[START Article]
NOEL M. WIEDERHORN, MD, ETC., PETITIONER-RESPONDENT,
v.
J. EZRA MERKIN, ET AL., RESPONDENTS-APPELLANTS.



Wiederhorn v J. Ezra Merkin

Decided on September 18, 2012

Published by New York State Law Reporting Bureau pursuant to Judiciary Law § 431.

This opinion is uncorrected and subject to revision before publication in the Official Reports.

Mazzarelli, J.P., Catterson, Moskowitz, Renwick, Abdus-Salaam, JJ.

Judgment, Supreme Court, New York County (Richard B. Lowe, III, J.), entered February 9, 2011, awarding petitioner $1,758,744.01 as against respondent J. Ezra Merkin, and bringing up for review an order, same court and Justice, entered August 17, 2010, which, inter alia, granted the petition to confirm an arbitral award, denied respondents' cross petition to vacate the award as against Merkin and to confirm it as to respondent Gabriel Capital Corporation (Gabriel), and granted petitioner's motion to dismiss respondents' counterclaim, unanimously modified, on the law, to the extent of confirming the award as to Gabriel, and otherwise affirmed, without costs.
[END Article]
[START Dataset content]
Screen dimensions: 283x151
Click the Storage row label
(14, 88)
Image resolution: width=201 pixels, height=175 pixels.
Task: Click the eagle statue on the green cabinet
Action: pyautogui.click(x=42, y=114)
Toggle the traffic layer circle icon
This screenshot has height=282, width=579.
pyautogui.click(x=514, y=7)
[END Dataset content]
[START Dataset content]
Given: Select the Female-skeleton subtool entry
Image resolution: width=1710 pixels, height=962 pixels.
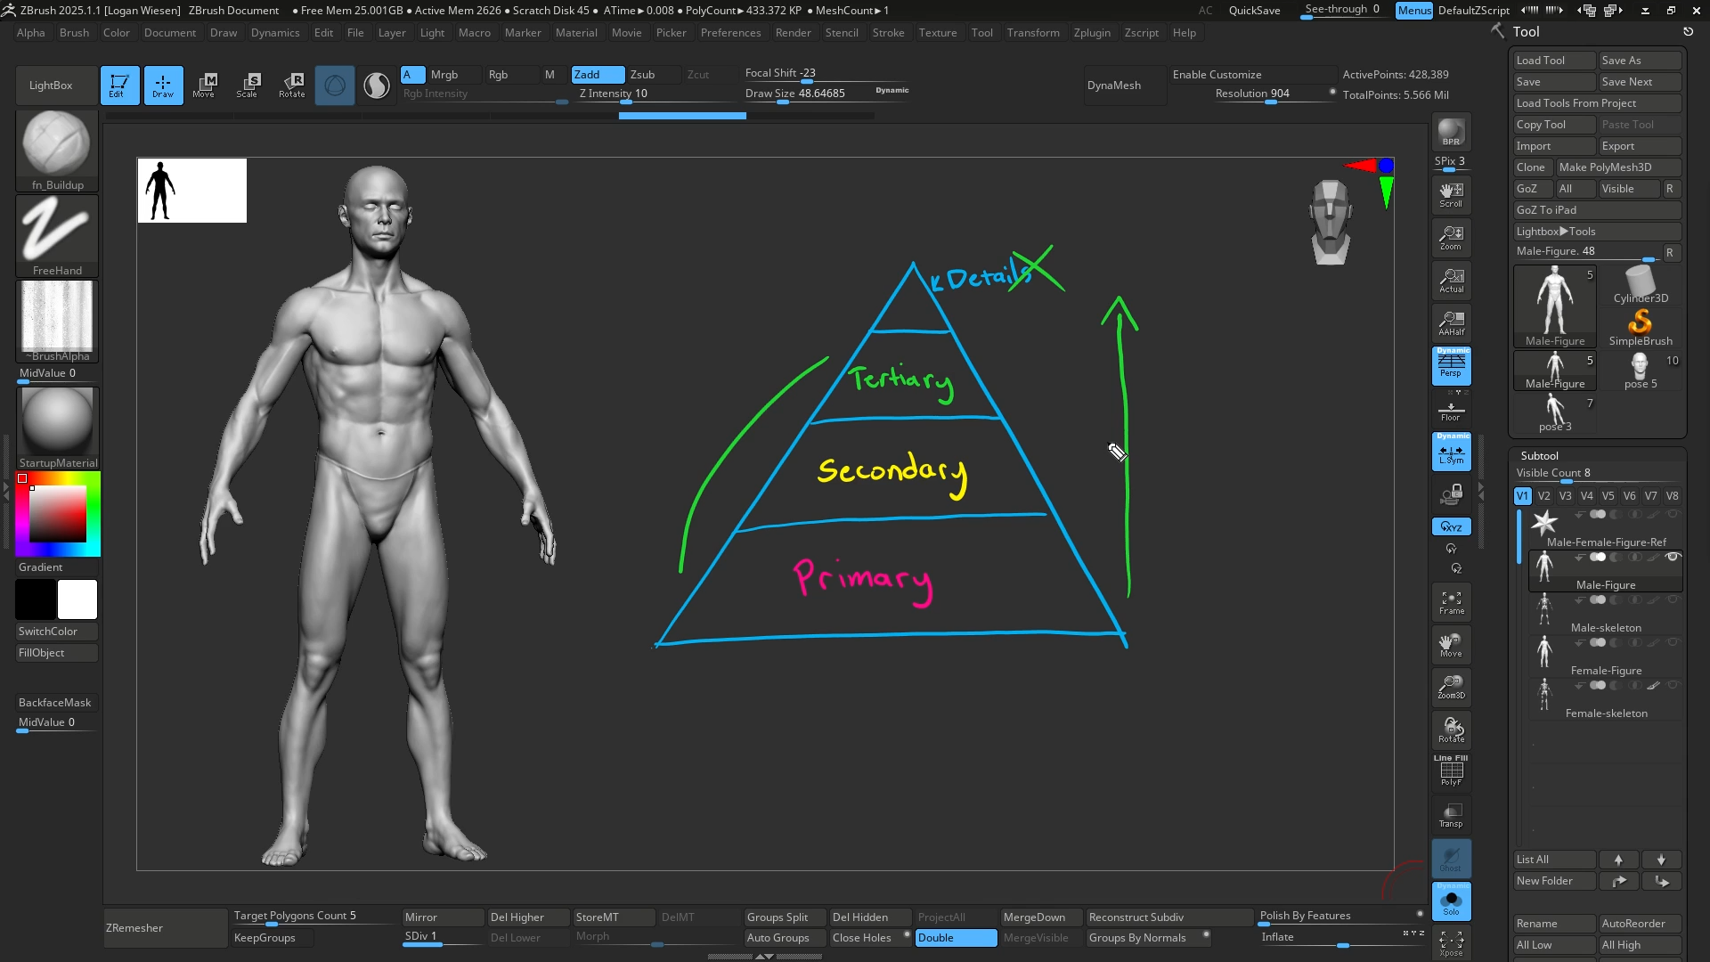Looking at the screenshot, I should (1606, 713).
[END Dataset content]
» **Given task**
Write what comes next in the Wiederhorn v. Merkin court decision, starting right after its last sentence. The data is not needed for this.

» **Written response**
The following facts are undisputed: Petitioner invested in nonparty Ascot Partners, L.P. (Ascot), a fund operated by respondent J. Ezra Merkin, who allegedly failed to disclose that the fund's monies were funneled to Bernard Madoff to invest. On March 18, 2003, petitioner subscribed for a $500,000 limited partnership interest in Ascot, on behalf of his individual retirement account (IRA). In the subscription agreement, petitioner represented that he was a "qualified purchaser." In order to reach the required $5 million in investments, petitioner included his house and office as real estate held for investment purposes. In 2004, petitioner invested an additional $962,040 in Ascot on behalf of his IRA. Merkin, Ascot's general partner, forwarded the funds to nonparty Bernard Madoff. In 2008, petitioner learned that the funds he had invested were misappropriated during Madoff's perpetration of a "Ponzi" scheme.

Pursuant to the Ascot limited partnership agreement's arbitration clause, petitioner commenced an arbitration against Merkin, Gabriel, and Ascot *fn1 on December 19, 2008. Gabriel provided "accounting and back-office" services to Ascot, and Merkin is Gabriel's sole shareholder. The arbitration clause requires that any dispute arising out of the agreement or breach of the agreement will be submitted to arbitration in New York.

At arbitration, petitioner asserted claims for violation of the New Jersey Uniform Securities Law (NJSA §§ 49:3-51, 49:3-71), breach of fiduciary duty, common-law fraud and deceit, and gross negligence. Following seven days of evidentiary hearings before a three-person panel, a two-to-one majority found in petitioner's favor on his claims for breach of fiduciary duty and violation of the New Jersey Securities Act as against Merkin, and ordered him to pay petitioner restitution in the amount of $1,462,040, plus interest. The arbitral panel dismissed all claims against Gabriel.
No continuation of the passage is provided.